El estorbo estaba en la tapia, porque Elia no tenía escalera. Sin embargo, halagada por la invitación, bien pronto la pequeña artista halló modo de mirar si servía el gimnasio. Una silla rota, sobre la que colocó dos viejos cajones de petróleo, permitió formar una movible torre a que se encaramó en seguida. «¡Magnífico!» ¿Y no le reñiría la familia de Rodrigo?

— Aquí no viene nadie por la siesta, con este sol.

— Pues ¡hala!

De un salto, apoyada en las manos, quedó sentada en el caballete, una pierna, luego otra... y se tiró ágil desde arriba, aun antes que Rodrigo tuviese tiempo de brindarle la escalera.

— ¡Caramba! ¡Se conoce que eres gimnasta!

— ¡Oh, verás! Y eso que no podré así. Espérate. ¿Tienes una cuerda?

La encontraron y se ató a la cintura el vuelo de la falda cruzándoselo entre los muslos y transformándolo en un gracioso pantalón.

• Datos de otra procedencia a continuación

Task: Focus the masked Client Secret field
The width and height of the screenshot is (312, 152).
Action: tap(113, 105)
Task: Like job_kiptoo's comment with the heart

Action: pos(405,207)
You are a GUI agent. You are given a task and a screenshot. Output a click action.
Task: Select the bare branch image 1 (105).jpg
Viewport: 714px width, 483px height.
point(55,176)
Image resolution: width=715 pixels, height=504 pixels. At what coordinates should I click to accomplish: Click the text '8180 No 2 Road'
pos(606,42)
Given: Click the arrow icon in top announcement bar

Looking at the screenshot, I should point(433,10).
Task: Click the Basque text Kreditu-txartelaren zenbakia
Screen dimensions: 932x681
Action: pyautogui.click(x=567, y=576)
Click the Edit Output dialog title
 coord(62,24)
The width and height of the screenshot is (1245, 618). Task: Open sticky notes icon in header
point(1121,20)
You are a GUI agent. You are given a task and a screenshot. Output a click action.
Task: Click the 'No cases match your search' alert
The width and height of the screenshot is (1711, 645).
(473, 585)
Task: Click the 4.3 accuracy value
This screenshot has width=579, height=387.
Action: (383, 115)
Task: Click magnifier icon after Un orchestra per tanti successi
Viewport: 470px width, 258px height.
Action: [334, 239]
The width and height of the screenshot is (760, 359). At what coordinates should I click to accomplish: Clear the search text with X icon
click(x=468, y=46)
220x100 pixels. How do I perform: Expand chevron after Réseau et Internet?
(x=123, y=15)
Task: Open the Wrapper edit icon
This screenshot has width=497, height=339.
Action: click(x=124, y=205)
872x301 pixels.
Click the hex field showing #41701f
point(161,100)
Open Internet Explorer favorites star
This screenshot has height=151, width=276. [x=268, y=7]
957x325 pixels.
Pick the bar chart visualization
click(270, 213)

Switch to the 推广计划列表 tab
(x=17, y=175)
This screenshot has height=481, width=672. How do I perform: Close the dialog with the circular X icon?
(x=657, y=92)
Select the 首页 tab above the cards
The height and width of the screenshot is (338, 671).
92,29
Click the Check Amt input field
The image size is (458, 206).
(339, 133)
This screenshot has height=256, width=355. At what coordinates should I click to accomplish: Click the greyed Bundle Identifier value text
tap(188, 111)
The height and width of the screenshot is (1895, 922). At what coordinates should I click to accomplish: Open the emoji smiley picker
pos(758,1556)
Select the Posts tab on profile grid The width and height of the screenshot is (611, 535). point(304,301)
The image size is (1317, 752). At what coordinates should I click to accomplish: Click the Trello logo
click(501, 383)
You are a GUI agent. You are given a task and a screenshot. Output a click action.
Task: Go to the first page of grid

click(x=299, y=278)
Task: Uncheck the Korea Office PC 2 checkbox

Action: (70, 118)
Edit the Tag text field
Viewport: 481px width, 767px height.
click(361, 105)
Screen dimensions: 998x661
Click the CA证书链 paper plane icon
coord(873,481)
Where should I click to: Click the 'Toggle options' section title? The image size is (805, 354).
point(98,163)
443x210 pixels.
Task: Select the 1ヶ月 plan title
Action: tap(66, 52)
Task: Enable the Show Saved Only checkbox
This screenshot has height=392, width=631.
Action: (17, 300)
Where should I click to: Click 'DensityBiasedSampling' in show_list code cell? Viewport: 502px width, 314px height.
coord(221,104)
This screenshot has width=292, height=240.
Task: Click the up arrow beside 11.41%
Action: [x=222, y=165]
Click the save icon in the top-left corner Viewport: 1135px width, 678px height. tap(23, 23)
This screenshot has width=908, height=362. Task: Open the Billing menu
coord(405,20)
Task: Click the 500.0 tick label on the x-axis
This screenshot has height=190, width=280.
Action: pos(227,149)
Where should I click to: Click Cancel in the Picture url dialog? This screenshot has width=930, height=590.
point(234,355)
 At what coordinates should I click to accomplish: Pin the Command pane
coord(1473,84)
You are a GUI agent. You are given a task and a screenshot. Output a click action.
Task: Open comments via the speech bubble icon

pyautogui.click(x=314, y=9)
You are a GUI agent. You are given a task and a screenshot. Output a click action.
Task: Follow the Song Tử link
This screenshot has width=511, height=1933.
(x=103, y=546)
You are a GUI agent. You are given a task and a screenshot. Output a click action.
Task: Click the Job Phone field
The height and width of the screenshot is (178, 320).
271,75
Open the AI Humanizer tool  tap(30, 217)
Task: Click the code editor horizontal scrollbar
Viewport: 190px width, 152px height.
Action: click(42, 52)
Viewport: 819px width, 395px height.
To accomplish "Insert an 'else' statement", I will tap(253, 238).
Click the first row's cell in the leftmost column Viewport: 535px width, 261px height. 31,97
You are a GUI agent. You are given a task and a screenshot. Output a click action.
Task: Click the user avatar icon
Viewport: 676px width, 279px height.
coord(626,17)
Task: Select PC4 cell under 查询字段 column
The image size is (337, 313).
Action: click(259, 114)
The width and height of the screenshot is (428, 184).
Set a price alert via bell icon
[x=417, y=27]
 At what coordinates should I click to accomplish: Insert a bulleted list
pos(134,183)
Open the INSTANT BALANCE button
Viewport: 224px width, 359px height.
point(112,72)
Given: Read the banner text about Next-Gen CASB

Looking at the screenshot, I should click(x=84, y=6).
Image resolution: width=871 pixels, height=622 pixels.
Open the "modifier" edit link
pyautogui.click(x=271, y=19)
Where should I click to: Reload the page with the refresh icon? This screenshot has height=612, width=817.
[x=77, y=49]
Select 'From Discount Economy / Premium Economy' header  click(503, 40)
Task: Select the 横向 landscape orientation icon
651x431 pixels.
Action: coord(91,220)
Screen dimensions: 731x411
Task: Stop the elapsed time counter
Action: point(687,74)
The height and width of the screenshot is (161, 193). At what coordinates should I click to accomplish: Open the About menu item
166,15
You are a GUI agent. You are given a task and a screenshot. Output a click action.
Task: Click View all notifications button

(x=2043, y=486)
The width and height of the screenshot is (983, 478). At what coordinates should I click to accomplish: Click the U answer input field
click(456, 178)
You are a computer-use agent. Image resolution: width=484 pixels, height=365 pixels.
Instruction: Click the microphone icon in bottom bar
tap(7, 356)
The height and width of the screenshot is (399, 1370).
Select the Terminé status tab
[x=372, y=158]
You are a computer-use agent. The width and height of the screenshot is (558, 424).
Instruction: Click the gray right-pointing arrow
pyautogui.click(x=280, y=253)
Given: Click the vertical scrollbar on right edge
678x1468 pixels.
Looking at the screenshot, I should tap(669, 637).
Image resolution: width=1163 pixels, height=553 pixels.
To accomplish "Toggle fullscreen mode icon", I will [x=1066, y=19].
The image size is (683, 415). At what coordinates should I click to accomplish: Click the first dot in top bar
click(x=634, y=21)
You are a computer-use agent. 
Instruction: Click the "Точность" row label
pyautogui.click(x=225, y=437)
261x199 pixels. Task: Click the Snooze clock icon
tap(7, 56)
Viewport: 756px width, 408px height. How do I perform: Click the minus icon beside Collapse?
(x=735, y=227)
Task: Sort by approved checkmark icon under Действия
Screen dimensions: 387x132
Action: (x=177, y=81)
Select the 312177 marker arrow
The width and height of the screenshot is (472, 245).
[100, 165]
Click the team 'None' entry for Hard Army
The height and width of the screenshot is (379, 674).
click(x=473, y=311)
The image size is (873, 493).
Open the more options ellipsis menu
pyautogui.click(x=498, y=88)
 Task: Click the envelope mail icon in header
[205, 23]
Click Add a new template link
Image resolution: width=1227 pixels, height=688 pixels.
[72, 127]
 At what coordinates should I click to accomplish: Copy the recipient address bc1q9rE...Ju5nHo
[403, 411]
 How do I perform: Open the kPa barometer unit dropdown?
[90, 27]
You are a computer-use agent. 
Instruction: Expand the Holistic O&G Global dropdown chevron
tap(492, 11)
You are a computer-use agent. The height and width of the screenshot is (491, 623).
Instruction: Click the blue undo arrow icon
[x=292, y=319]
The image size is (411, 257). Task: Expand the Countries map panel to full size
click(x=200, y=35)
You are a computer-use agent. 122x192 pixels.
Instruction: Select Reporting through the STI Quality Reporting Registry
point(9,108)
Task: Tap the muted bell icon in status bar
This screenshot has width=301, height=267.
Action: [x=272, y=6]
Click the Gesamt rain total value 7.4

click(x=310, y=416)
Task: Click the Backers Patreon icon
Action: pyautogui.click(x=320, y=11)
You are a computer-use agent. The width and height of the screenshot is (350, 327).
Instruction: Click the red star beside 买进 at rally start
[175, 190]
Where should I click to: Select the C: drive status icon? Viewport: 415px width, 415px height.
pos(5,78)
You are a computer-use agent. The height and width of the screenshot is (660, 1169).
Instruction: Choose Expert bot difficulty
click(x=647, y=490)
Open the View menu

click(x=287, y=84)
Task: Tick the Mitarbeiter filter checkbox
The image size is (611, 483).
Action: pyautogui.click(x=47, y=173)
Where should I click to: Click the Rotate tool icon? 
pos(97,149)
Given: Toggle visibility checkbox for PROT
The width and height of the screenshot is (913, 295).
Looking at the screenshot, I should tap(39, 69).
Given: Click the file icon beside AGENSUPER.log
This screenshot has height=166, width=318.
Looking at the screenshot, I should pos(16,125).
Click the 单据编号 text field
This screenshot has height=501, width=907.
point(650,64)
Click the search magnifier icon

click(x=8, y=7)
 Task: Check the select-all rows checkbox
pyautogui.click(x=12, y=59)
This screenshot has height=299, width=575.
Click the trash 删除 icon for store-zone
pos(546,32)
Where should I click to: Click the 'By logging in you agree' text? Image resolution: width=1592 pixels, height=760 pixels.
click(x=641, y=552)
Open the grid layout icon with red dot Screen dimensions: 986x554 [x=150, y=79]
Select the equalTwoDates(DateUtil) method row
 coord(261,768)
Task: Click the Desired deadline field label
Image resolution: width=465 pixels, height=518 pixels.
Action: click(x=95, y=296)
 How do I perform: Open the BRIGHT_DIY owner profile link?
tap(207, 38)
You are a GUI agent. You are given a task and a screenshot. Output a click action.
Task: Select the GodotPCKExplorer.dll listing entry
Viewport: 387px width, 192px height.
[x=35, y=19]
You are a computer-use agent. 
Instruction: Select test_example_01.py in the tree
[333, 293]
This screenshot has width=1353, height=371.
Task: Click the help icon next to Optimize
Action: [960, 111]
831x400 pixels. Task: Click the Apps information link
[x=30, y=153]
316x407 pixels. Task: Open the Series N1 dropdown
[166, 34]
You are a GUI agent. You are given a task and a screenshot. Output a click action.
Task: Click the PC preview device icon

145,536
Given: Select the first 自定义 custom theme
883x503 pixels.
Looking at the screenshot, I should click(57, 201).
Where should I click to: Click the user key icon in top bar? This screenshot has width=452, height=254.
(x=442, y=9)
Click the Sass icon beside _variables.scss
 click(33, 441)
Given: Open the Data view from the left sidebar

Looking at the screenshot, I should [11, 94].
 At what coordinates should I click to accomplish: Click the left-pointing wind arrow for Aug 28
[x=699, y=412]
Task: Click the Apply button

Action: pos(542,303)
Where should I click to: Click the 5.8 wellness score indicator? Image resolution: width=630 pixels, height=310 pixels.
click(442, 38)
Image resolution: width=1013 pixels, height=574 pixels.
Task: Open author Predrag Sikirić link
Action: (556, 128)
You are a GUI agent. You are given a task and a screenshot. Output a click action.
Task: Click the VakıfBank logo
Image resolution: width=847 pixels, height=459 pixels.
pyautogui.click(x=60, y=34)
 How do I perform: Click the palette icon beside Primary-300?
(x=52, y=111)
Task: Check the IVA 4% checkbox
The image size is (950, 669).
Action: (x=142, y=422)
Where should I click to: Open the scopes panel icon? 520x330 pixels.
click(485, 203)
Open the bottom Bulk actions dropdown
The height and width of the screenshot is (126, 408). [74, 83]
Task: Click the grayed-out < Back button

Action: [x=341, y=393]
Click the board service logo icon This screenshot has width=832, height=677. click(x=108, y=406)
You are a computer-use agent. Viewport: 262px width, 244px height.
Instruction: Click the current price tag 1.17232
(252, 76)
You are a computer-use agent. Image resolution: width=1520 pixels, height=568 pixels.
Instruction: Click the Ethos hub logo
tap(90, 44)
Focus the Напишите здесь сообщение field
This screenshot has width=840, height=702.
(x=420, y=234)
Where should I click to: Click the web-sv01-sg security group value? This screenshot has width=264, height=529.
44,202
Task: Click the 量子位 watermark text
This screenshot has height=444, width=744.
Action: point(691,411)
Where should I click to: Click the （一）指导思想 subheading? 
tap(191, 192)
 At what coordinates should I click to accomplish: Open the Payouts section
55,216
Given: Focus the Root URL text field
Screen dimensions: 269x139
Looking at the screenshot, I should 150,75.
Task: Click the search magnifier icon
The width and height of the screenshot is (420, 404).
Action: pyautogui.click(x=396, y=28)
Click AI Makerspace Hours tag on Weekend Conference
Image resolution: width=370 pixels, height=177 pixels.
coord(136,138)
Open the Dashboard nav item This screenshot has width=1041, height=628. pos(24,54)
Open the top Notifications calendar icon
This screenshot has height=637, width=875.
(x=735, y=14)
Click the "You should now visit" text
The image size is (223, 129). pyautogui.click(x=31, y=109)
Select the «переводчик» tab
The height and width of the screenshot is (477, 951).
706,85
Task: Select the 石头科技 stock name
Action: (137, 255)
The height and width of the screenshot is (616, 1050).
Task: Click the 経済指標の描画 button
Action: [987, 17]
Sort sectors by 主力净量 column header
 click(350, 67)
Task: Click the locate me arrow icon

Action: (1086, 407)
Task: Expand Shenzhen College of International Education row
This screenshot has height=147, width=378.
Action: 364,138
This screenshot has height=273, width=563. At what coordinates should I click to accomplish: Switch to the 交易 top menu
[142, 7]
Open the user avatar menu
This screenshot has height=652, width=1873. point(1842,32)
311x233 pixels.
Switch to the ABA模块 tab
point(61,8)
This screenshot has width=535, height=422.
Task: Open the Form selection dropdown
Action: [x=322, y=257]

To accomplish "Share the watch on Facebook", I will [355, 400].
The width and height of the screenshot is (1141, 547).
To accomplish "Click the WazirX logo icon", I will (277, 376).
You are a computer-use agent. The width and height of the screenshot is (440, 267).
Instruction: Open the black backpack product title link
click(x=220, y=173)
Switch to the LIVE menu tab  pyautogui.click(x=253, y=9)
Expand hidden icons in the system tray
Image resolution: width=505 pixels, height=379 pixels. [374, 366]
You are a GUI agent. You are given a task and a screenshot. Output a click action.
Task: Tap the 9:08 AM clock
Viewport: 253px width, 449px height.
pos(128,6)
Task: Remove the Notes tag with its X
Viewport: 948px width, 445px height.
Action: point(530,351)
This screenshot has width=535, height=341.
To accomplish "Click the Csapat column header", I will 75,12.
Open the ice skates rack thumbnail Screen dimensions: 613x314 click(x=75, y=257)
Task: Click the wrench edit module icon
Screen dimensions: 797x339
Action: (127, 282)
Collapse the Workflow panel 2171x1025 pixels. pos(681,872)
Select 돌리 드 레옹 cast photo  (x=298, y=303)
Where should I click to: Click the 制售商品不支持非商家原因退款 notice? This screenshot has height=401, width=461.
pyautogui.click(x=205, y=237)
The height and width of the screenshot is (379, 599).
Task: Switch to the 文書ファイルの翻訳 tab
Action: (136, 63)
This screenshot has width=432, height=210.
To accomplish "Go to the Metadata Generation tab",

En seguida ensayó, causándole al amiguito admiración y espanto con sus molinetes en la barra, de donde se arrojaba disparada en vueltas por el aire; con sus dominaciones en las anillas, con sus equilibrios en el trapecio, en que de pronto, a un ¡hip! salvaje, daba caídas atrás con todo el cuerpo para quedarse colgada de los pies con la hermosa melena de oro barriendo el suelo. El trampolín le produjo a Rodrigo mayor miedo todavía, porque no se trataba de simples saltos mortales, sino de lanzarse recta por el alto y dar la vuelta como una varilla flexible, o bien de ir a caer de cabeza y saber doblarse con vigoroso empuje a media vara del suelo, en forma que se pusiera de pie después de haber rodado sobre la nuca y la espalda; el salto de costado, principalmente, debía de ser de inmensa dificultad, pues aunque Elia se despedía bien sobre la pierna derecha no podía revolverse por el aire sin perder la lateralidad, cosa que la desesperaba y que la hacía caer de mal modo algunas veces.

— ¡Pero eso es un disparate, tú! ¡Vas a hacerte daño! — repetía el jovencillo, alarmado y rebosando lástima.

Le brotaron las lágrimas una vez que su amiguita fué trompicando hasta arrastrar la cara por la arena, empujándole a él, que cayó también, porque había intentado inútilmente detenerla. — ¡Mira! ¿Sabes?... Eso no quiero verlo. No quiero que lo hagas.

Y como estaba plantado ante el trampolín para impedirlo, ella replicó:

— Ya te decía que no podré a la noche. Descompondré la batuda, porque los que vienen detrás o han de pararse o me caerán encima. ¡Van a pegarme mucho!

Sólo entonces comprendía el muchacho el horror de aquel oficio. No bastaba que la delicada muñeca de ojos verdes fuese una artista notable en muchas cosas: se la pedía siempre más, que hiciese más, que lo hiciese todo, y, si no, le daban palos y latigazos como a la jaca... El corazón se le oprimía. Por último, sacó el pañuelo y se alejó a llorar en un rincón, a llorar amarga y desconsoladamente. Elia se sentó en el trampolín y lloró en silencio.

Pero a Rodrigo le ahogaba la indignación al mismo tiempo que la pena, y volvió a acercarse:

— Oye, tú. Y si ellos no son ni tu padre ni tu madre, ¿por qué tienen que pegarte?

— ¡Yo no tengo a nadie más que a ellos, desde que se mató mi madre! — respondió Elia, separándose el pañuelo y mostrando entre las lágrimas una sonrisa.

Su acento de experiencia dura de la vida contrastaba con su celeste candor amoroso de angel en los ojos, y puesto que Rodrigo comprendió la dolorosa necesidad de que aprendiese, él mismo la invitó de nuevo, poniéndosela enfrente para evitarle caídas fuera de la arena, ayudándola con inocentes consejos que la hacían sonreír y contemplando, en fin, el brutal espectáculo de aquel salto imposible con la solemne atención que si estuviese viéndola prepararse para un sacrificio trágico de muerte.